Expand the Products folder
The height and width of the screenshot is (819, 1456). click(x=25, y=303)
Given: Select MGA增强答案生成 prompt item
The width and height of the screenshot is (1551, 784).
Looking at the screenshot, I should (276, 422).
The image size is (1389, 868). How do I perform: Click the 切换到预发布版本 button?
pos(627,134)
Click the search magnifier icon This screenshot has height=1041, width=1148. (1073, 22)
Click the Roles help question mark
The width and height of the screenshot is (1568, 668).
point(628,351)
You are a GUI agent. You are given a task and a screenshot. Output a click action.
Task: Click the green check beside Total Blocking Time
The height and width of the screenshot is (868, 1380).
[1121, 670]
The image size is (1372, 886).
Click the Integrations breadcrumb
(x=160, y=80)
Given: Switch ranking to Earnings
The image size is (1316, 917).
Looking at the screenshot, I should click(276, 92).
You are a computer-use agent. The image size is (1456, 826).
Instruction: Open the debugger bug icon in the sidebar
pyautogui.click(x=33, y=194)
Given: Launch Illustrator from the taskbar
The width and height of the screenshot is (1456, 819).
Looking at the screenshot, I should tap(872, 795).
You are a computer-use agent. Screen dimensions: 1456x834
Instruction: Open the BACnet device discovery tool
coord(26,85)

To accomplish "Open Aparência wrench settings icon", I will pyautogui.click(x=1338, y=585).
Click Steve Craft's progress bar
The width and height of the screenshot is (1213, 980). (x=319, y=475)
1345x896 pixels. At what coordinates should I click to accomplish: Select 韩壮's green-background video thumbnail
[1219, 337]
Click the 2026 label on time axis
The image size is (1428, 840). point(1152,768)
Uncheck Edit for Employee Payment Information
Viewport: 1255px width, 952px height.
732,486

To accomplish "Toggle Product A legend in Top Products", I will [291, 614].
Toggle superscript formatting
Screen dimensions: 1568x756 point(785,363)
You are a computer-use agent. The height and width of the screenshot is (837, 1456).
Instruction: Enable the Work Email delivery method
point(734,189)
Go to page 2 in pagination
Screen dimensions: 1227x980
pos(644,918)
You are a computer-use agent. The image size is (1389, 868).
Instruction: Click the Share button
---
Goal of the exercise: Please copy only the lines from the one with "1345x896 pixels. At" through the final line of the records above, both ends included.

Exercise solution:
1345x896 pixels. At what coordinates should I click to accomplish: Select 韩壮's green-background video thumbnail
[1219, 337]
Click the 2026 label on time axis
The image size is (1428, 840). point(1152,768)
Uncheck Edit for Employee Payment Information
Viewport: 1255px width, 952px height.
732,486

To accomplish "Toggle Product A legend in Top Products", I will [291, 614].
Toggle superscript formatting
Screen dimensions: 1568x756 point(785,363)
You are a computer-use agent. The height and width of the screenshot is (837, 1456).
Instruction: Enable the Work Email delivery method
point(734,189)
Go to page 2 in pagination
Screen dimensions: 1227x980
pos(644,918)
You are a computer-use agent. The image size is (1389, 868).
Instruction: Click the Share button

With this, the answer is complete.